Work to do:
Lay out the listing below as a Markdown table with the columns Row and Line, taking only the lines from the line with "Where should I click to: Go" up to and including the line with "point(64,52)". Number each row, and leave out blank lines.

^^^^

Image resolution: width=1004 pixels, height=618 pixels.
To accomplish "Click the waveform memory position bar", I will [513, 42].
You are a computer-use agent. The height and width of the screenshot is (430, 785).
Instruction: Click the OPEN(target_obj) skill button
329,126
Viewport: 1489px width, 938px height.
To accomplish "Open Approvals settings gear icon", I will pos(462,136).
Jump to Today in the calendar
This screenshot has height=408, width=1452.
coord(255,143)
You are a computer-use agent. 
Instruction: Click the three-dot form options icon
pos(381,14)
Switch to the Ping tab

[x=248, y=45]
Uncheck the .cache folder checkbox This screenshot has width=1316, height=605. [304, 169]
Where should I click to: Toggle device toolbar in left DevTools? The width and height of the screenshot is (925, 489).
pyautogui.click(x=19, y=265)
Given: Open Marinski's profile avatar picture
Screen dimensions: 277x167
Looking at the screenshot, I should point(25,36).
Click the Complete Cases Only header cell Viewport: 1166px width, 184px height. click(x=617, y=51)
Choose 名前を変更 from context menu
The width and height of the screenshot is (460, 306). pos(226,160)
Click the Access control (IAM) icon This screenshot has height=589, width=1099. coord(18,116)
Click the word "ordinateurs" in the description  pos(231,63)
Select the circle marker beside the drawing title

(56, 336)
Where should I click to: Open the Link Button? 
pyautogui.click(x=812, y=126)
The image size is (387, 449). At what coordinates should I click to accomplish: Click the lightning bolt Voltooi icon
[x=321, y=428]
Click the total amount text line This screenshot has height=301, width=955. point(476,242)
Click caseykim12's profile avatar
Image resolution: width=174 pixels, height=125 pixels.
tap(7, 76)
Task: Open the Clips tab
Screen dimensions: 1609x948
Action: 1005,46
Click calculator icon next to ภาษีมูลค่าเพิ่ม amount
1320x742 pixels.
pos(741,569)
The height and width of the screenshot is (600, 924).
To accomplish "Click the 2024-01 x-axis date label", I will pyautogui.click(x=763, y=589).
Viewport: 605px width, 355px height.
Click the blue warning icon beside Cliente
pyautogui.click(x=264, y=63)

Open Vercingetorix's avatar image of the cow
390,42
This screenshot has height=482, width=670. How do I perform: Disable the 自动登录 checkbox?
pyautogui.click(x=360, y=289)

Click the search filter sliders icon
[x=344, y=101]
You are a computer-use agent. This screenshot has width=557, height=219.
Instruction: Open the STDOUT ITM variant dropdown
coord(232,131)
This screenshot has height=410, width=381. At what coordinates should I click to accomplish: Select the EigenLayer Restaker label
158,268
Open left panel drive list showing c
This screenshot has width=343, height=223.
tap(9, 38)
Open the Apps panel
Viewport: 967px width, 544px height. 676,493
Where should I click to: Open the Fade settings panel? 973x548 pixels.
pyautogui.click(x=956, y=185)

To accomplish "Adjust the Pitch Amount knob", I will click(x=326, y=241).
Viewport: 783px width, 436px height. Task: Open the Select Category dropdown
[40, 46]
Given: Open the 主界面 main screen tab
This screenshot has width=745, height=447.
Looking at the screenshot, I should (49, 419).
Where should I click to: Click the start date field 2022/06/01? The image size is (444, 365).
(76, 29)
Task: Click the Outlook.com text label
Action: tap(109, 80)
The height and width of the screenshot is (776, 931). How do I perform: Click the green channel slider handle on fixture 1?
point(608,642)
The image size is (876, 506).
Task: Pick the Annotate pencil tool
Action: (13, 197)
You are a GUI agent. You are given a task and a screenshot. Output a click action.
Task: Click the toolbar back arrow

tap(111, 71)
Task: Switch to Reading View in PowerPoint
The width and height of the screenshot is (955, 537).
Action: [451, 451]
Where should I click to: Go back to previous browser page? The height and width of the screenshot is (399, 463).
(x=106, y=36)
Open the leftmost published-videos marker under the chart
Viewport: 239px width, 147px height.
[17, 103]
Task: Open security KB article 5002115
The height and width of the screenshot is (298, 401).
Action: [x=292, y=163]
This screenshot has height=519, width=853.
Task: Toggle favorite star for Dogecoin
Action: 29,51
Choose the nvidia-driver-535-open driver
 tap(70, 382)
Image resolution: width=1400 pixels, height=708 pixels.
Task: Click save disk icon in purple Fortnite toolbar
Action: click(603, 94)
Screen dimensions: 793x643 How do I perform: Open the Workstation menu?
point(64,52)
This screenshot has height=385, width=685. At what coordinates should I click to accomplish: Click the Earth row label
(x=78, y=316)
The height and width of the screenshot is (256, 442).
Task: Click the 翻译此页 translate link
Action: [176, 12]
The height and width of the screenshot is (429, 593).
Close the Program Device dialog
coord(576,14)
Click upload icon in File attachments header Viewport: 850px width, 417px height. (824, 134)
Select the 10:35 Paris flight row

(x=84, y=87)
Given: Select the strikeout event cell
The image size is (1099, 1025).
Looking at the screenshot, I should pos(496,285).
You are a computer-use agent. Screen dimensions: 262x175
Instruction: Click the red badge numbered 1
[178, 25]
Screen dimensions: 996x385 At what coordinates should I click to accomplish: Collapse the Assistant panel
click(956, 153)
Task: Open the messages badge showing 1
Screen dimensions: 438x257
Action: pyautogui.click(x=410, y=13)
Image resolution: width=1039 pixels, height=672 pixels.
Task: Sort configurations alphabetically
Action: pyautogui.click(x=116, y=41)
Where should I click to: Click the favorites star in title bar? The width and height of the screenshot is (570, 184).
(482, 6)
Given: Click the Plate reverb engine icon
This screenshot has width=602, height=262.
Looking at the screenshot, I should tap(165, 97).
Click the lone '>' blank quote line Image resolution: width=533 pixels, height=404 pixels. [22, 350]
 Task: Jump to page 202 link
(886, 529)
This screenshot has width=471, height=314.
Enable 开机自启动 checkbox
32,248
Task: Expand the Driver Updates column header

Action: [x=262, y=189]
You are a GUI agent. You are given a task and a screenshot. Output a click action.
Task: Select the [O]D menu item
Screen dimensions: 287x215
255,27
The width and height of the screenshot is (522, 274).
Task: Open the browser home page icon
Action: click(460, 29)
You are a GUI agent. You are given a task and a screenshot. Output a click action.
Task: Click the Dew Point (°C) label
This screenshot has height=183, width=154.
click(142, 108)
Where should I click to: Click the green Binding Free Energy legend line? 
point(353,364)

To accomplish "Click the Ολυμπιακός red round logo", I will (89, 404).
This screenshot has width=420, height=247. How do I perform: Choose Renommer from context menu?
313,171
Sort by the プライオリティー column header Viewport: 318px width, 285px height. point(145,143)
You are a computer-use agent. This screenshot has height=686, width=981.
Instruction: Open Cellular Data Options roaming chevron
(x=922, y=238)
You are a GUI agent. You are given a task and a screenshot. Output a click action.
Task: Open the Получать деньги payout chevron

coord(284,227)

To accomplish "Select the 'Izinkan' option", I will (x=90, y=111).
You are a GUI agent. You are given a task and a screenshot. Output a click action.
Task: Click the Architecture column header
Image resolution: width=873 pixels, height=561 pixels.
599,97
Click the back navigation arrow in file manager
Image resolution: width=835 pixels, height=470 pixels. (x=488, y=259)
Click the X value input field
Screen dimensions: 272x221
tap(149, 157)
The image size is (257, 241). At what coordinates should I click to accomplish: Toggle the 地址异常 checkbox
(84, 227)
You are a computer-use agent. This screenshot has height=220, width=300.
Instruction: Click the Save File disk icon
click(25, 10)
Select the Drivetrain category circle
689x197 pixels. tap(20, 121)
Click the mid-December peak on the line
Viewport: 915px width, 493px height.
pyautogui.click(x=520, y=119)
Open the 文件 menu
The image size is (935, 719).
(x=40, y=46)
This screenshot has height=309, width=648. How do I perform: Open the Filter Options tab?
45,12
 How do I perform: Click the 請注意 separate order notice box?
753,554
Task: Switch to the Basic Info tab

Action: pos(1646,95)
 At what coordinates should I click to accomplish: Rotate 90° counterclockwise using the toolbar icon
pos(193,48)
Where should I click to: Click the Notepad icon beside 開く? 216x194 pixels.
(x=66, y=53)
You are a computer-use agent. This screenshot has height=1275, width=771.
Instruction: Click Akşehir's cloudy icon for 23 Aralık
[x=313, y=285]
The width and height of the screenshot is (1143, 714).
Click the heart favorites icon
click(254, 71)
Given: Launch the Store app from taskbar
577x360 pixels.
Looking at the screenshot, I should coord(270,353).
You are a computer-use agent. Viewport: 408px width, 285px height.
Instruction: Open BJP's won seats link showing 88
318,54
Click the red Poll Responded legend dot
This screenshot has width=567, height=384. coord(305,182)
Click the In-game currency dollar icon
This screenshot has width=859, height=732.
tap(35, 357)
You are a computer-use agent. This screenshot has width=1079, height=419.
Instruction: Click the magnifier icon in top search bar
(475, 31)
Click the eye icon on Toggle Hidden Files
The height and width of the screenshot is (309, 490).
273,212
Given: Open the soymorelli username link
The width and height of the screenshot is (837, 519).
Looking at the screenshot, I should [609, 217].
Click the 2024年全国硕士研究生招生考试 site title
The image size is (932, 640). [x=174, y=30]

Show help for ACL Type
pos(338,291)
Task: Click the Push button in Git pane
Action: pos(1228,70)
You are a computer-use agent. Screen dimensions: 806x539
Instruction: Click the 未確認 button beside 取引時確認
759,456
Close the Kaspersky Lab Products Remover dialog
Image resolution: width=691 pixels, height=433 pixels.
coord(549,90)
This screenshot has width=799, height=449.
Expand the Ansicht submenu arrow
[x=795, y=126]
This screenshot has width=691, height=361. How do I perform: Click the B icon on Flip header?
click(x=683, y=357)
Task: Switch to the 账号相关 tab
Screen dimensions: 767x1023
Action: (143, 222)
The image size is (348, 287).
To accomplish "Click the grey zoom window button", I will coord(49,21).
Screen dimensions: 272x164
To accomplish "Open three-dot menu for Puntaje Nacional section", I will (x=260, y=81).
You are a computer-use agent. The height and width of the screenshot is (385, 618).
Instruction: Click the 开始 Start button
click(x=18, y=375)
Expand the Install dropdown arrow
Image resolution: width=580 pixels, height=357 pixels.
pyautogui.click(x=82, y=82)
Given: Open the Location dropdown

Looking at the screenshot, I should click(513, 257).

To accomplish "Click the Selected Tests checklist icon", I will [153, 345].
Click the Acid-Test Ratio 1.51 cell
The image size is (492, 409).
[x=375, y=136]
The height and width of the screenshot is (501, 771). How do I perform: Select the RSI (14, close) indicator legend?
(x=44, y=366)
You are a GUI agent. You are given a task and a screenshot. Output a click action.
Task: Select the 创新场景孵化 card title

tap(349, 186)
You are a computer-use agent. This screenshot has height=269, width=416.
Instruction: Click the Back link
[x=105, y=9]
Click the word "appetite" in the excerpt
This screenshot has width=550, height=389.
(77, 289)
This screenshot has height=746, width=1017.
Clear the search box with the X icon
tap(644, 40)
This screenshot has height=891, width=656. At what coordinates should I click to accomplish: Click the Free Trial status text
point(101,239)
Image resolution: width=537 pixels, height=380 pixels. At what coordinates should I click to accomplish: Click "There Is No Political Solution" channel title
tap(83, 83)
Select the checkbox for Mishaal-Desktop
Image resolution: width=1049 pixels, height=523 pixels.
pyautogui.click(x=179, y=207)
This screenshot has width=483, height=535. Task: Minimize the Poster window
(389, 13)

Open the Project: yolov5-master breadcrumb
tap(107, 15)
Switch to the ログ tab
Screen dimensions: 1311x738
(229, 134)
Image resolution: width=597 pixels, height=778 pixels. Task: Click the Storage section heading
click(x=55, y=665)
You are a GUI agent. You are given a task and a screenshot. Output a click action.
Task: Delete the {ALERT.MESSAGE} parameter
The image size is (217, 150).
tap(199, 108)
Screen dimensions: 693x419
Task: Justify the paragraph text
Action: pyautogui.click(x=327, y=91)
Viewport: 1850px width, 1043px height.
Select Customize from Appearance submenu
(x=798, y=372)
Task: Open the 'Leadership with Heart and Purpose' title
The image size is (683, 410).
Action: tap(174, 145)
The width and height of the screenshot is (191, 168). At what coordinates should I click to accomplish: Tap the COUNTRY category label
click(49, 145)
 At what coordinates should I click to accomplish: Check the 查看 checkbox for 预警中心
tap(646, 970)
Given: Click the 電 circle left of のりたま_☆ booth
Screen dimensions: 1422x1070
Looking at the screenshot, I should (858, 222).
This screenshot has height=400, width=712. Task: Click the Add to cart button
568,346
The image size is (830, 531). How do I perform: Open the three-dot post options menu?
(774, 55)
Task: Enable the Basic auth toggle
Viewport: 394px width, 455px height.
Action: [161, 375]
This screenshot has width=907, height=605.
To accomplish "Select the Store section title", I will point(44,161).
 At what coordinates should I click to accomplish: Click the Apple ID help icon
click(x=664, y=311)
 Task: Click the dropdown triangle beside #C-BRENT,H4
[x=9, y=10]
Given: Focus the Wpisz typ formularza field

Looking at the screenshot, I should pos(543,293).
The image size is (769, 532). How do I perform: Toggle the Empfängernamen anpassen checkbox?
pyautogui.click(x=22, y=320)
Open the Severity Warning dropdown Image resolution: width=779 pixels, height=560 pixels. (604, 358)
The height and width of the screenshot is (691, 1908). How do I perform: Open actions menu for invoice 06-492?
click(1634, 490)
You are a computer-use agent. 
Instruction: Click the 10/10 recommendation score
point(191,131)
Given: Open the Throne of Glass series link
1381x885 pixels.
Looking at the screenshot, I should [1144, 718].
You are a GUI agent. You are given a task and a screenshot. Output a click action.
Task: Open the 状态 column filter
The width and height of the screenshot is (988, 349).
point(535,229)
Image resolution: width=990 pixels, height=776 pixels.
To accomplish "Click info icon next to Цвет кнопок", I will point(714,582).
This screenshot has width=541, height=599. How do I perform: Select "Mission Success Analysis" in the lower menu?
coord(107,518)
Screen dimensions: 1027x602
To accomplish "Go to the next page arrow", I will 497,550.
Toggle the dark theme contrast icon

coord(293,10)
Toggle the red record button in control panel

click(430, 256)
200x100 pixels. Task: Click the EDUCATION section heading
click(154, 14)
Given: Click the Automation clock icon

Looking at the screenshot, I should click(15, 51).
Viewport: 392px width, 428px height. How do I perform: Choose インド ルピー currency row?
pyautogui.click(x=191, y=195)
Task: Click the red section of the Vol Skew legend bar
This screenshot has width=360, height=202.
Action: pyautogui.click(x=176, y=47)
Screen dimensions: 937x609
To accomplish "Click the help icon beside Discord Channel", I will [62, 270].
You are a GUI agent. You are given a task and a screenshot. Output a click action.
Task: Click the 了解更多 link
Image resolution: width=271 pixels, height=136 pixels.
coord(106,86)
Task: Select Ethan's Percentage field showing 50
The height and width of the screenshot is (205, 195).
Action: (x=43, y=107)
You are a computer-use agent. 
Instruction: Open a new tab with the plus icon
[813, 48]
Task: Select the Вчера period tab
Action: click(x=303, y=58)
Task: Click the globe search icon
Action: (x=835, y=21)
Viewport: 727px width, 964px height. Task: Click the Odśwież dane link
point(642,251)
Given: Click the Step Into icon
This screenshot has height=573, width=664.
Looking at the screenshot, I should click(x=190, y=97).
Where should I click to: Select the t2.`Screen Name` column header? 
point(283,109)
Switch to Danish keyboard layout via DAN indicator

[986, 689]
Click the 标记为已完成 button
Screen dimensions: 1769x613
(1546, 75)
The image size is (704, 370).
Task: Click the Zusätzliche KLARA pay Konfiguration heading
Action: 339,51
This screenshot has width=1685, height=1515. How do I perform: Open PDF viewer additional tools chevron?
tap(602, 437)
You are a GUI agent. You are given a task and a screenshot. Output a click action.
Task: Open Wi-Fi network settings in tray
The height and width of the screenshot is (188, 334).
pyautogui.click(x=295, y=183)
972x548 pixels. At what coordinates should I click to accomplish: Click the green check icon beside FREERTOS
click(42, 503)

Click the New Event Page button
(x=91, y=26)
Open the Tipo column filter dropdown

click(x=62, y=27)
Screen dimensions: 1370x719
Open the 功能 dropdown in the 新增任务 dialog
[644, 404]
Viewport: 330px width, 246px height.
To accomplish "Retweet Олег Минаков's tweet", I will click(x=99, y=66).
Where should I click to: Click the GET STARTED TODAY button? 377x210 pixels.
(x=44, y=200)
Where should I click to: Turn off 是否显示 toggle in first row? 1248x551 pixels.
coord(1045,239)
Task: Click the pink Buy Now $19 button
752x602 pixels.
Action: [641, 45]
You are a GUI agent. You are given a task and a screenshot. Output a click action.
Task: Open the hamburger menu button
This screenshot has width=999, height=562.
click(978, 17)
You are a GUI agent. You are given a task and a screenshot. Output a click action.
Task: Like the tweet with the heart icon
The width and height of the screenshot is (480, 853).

^^^^

Full answer:
| Row | Line |
|---|---|
| 1 | Where should I click to: Go back to previous browser page? The height and width of the screenshot is (399, 463). |
| 2 | (x=106, y=36) |
| 3 | Open the leftmost published-videos marker under the chart |
| 4 | Viewport: 239px width, 147px height. |
| 5 | [17, 103] |
| 6 | Task: Open security KB article 5002115 |
| 7 | The height and width of the screenshot is (298, 401). |
| 8 | Action: [x=292, y=163] |
| 9 | This screenshot has height=519, width=853. |
| 10 | Task: Toggle favorite star for Dogecoin |
| 11 | Action: 29,51 |
| 12 | Choose the nvidia-driver-535-open driver |
| 13 |  tap(70, 382) |
| 14 | Image resolution: width=1400 pixels, height=708 pixels. |
| 15 | Task: Click save disk icon in purple Fortnite toolbar |
| 16 | Action: click(603, 94) |
| 17 | Screen dimensions: 793x643 How do I perform: Open the Workstation menu? |
| 18 | point(64,52) |